§ **TEXTABSCHNITT**:
____________

Aber, wenn er sich mal auf
Fakten einlässt wird es gar grausig:
SPIEGEL-Interview:
„..., denn um Frauen wird gekämpft werden
müssen in der Zukunft, weil sie knapp werden!“ (S. 88)
Aus welcher
Horror-Geschichte hat er denn das? Insgesamt gibt es deutlich
mehr Frauen als Männer, alleine durch die höhere
Lebenserwartung. Und was die Zukunft der jungen Leute in
Deutschland angeht - darauf war die Bemerkung bezogen: Der
männliche Anteil an den Geburten liegt seit 1945 zwischen 51,3
und 51,9 Prozent, in den letzten 15 Jahren dabei am unteren
Ende (51,3 bis 51,4 Prozent). Die heutigen jungen Männer
müssen sogar weniger „um die Frauen“ kämpfen, allerdings
statistisch unerheblich.

____________

§ **DATENAUSZUG**:
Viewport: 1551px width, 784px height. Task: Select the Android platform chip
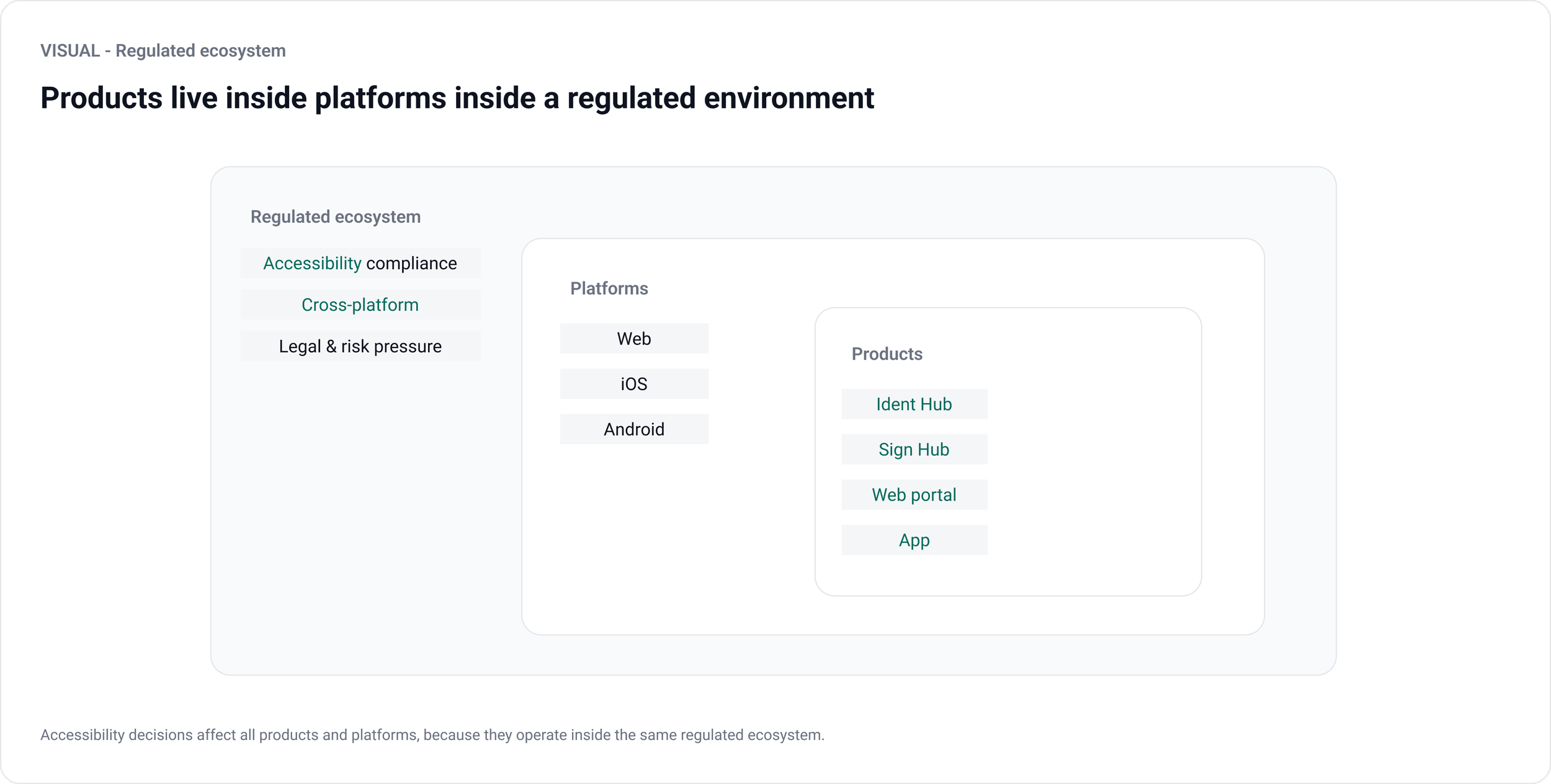(x=633, y=429)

____________

§ **AUFGABE 1**: Fassen Sie den Text über die angebliche Knappheit von Frauen in zwei Sätzen zusammen.
§ **AUFGABE 2**: Setzen Sie den Text über die angebliche Knappheit von Frauen nach seinem letzten Satz fort.

§ **ANTWORT 1**: Der Text zitiert aus einem SPIEGEL-Interview die Aussage, in Zukunft müsse um Frauen gekämpft werden, weil sie knapp würden, und hält dagegen, dass es schon wegen der höheren Lebenserwartung insgesamt deutlich mehr Frauen als Männer gibt. Außerdem liegt der männliche Anteil an den Geburten in Deutschland seit 1945 zwischen 51,3 und 51,9 Prozent, in den letzten 15 Jahren am unteren Ende, sodass die heutigen jungen Männer sogar weniger „um die Frauen“ kämpfen müssen, wenn auch statistisch unerheblich.

§ **ANTWORT 2**:
SPIEGEL-Interview:
„Die muselmanische Reconquista hat
demografische Ursachen, die Geburtenrate wird in diesen Ländern
noch bis 2020 wachsen.“ (S. 88)
Natürlich ist unklar
welche Länder, Bevölkerungsteile er meint. Auch der Begriff
Geburtenrate ist nicht eindeutig. Aber die Kinderzahl pro Frau
geht seit längerem in den meisten Ländern zurück. Nur die Höhe
des Rückganges, bzw. die Frage, ob es unter dem rechnerischen
Bestandserhaltungsniveau sinkt, wird diskutiert. Also, für
heute ist die Bemerkung sicherlich falsch. Und woher
Schirrmacher das Gebärverhalten der Zukunft in diesen Ländern
kennen will, möchte ich gerne wissen. Aber vielleicht
verwechselt er ja Geburtenrate mit Bevölkerungszahl, für die
diese Prognose evtl. gelten könnte. Dann sollte er bei den
Formulierungen mal weniger auf die Angst machende Absicht
achten und mehr auf den Wahrheitsgehalt.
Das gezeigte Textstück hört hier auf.